La formazione sulla sicurezza sta così evolvendo da approcci basati su checklist tecniche a modelli più ampi che integrano psicologia, media literacy e digital mindfulness, rafforzando le difese anche nella dimensione mentale”.

Per riassumere, la cyber security non deve occuparsi solo di sistemi, reti e dati, ma includere anche la protezione dei processi decisionali, fornendo strumenti e formazione per:

  • La difesa contro le manipolazioni informative e psicologiche
  • Conoscere i bias cognitivi (e non solo le policy di difesa)
  • Integrare l’information security.

In pratica, la guerra cognitiva è un rischio per la cyber security perché:

  • Può aumentare in modo sensibile l’efficacia degli attacchi.
  • Riduce l’affidabilità delle capacità di risposta agli incidenti.
  • Fa dei decisori (e degli utenti in genere) i punti maggiormente vulnerabili.

Da un punto di vista più generale, l’obiettivo di una guerra cognitiva è ottenere la superiorità nel modo di pensare, mettendo l’avversario in una condizione di caos tale da non renderlo più in grado di decidere e agire in modo autonomo e ponderato, proprio perché la sua visione del mondo è compromessa.

La guerra cognitiva non è solo teorica

La NATO, parlando di guerra cognitiva, non tratta un argomento astratto, un rischio a tendere: tratta un tema di rilievo le cui impronte sono già ben salde alla realtà dei fatti.

Come evidenzia l’ingegner Pierluigi Paganini: “Non è solo un costrutto teorico: la NATO la considera ormai una dimensione reale della competizione strategica.
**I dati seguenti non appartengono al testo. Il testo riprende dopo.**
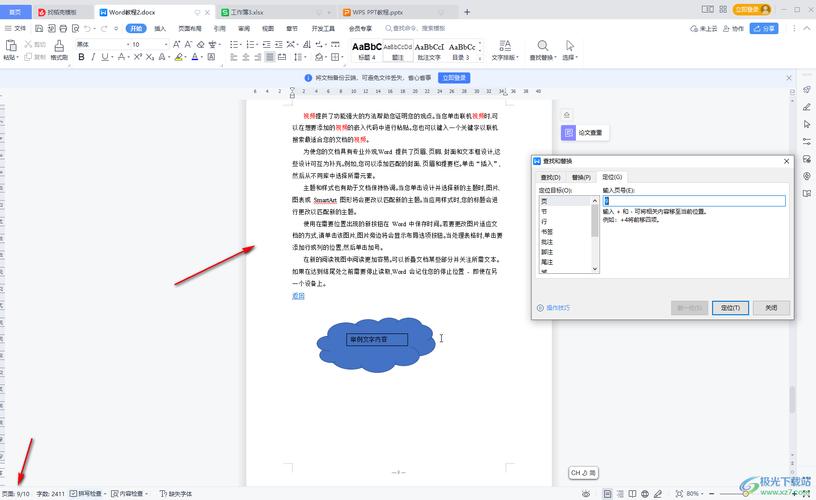Viewport: 816px width, 500px height.
Task: Toggle strikethrough text formatting
Action: pos(122,57)
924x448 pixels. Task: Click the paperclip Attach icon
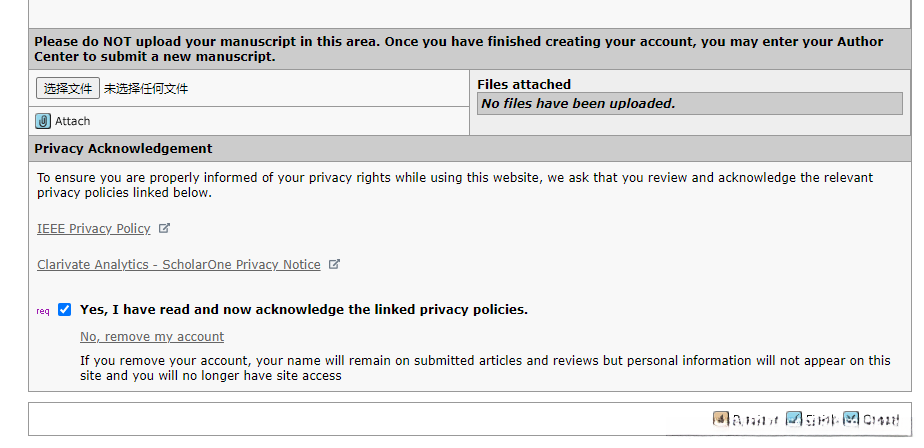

Il rapporto dello STO e il recente Chief Scientist Report descrivono la guerra cognitiva come l’uso coordinato di tecnologie, operazioni informative e leve psicologiche per influenzare percezioni, decisioni e coesione sociale, spesso al di sotto della soglia del conflitto armato.

Esempi pratici richiamati includono campagne di disinformazione, operazioni di ‘reflexive control’ russe, sfruttamento dei social media e tecniche di micro‑targeting che hanno già prodotto effetti tangibili su opinione pubblica, processi elettorali e volontà di combattere.

La guerra cognitiva, quindi, è già operativa, anche se spesso ibridata con cyber, informazione e guerra psicologica tradizionale”.

La guerra cognitiva come oggetto di studio

Il tema della guerra cognitiva emerge nella ricerca e negli studi di sicurezza, sociologia, informatica e teoria politica.

Una ricerca condotta dalla National Higher School of Political Sciences (Algeria), analizza le tattiche usate da alcuni Stati (su tutti Russia e Cina) abbracciando anche i framework difensivi.

Un anno prima, ovvero nel 2024, i ricercatori affiliati alla Helmut-Schmidt University di Amburgo (Germania) Christoph Deppe e Gary S. Schaal hanno presentato un articolo pubblicato dopo revisione paritaria sulla rivista Frontiers in Big Data, che mette in evidenza l’assenza di definizioni unificate e suggerisce modi per integrare la ricerca militare e civile sul tema della guerra cognitiva.

L’approccio dell’Unione europea alla guerra cognitiva è stato oggetto di una ricerca improntata sulle minacce ibride e su quelle strettamente legate alla cyber security, invitando alla cooperazioni internazionale.

A settembre del 2025, e con questa ricerca chiudiamo l’elenco, i ricercatori Ya-Ting Yang e Quanyan Zhu hanno pubblicato un paper nel quale si esamina l’applicazione della teoria dei giochi a scenari di inganno cyber per sfruttare le vulnerabilità cognitive. Gli autori parlano di capacità cognitive e di bias cognitivi, mostrando come questi possono rappresentare vantaggi strategici per chi li mette in campo.